## Task details
Print the data below verbatim, minus images.

## Data provided
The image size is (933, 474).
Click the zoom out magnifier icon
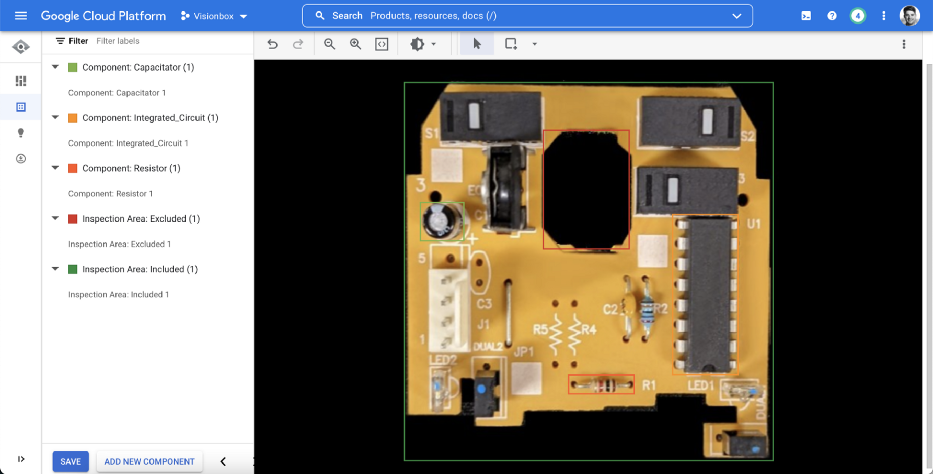pos(330,44)
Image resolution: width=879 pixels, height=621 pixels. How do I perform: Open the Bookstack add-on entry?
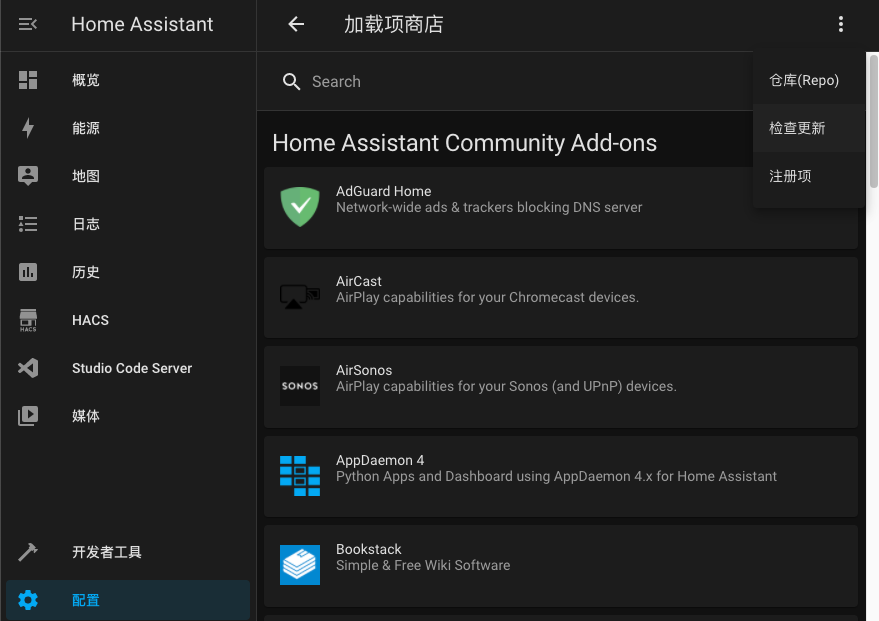tap(560, 564)
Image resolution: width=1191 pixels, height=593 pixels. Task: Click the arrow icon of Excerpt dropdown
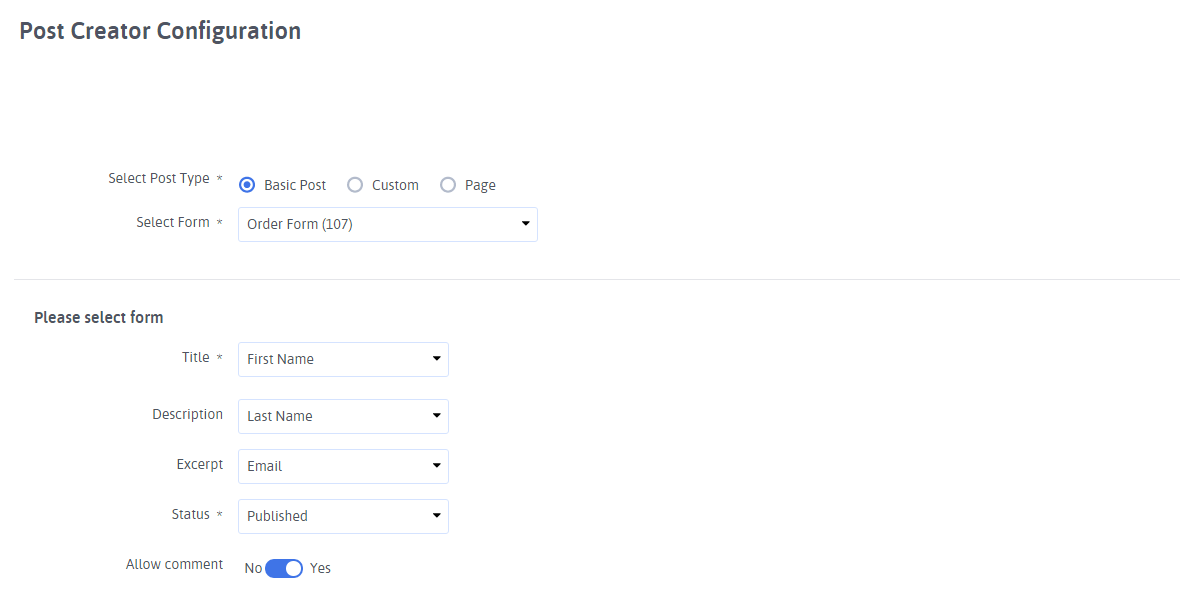436,465
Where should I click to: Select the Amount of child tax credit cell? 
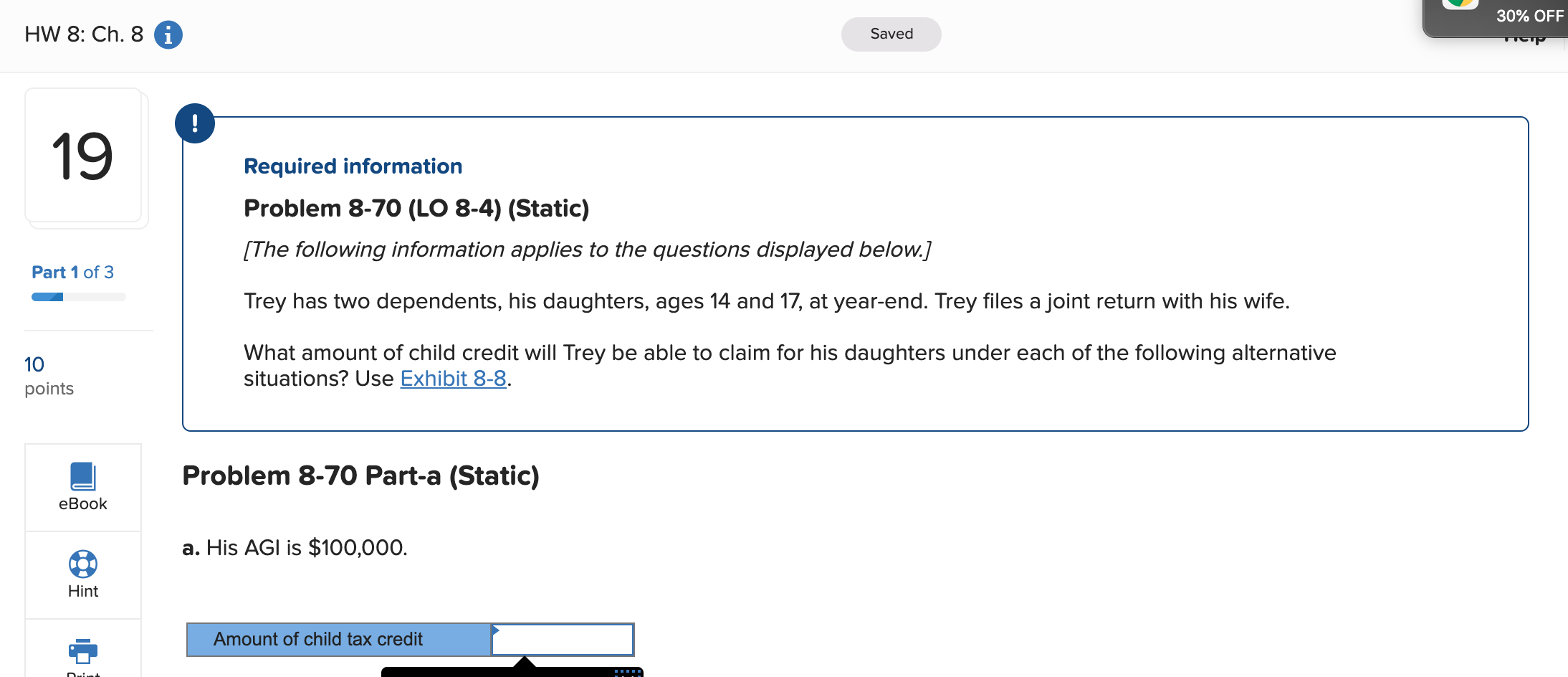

## Task result
The image size is (933, 474).
Click the zoom out magnifier icon
pos(330,44)
Image resolution: width=879 pixels, height=621 pixels. How do I perform: Open the Bookstack add-on entry?
tap(560, 564)
Image resolution: width=1191 pixels, height=593 pixels. Task: Click the arrow icon of Excerpt dropdown
436,465
Where should I click to: Select the Amount of child tax credit cell? 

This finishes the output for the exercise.